■ WHAT YOU WILL DO
Filter the data below, keeping only lines that contain "agent".

■ INFORMATION SHOWN
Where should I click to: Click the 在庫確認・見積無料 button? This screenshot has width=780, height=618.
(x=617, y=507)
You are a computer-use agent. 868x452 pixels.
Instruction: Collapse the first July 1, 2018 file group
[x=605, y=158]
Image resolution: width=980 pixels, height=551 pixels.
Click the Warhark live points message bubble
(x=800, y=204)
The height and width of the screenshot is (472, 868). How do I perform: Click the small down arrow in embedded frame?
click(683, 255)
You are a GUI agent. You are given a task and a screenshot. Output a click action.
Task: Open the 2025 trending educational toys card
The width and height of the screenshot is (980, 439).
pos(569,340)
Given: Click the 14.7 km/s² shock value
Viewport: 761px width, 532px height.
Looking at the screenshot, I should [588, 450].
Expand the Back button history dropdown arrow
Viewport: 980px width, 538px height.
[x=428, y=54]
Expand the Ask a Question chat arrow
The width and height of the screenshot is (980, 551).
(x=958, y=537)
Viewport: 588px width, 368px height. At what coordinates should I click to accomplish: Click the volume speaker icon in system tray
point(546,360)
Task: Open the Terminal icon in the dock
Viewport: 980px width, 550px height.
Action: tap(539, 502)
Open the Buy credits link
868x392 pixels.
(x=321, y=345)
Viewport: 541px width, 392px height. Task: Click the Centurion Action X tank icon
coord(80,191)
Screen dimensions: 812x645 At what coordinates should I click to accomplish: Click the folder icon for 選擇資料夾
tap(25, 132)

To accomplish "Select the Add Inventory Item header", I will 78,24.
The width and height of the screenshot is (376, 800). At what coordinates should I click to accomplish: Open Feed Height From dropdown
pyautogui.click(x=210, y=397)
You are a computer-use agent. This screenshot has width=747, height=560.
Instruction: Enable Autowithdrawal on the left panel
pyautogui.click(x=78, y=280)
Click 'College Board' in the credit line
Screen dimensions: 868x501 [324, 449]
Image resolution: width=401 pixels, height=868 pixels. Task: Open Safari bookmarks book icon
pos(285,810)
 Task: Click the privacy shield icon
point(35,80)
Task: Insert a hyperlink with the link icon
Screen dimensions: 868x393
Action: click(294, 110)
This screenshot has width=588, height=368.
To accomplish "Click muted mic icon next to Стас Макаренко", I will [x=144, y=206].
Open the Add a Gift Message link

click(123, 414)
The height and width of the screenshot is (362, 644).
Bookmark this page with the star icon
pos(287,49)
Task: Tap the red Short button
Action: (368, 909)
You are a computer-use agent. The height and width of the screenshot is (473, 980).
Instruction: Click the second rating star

■ TASK RESPONSE
You are a computer-use agent. 868x452 pixels.
You are a GUI agent. You are given a task and a screenshot. Output a click action.
You are a computer-use agent. This screenshot has width=747, height=560.
You are a computer-use agent. The height and width of the screenshot is (473, 980).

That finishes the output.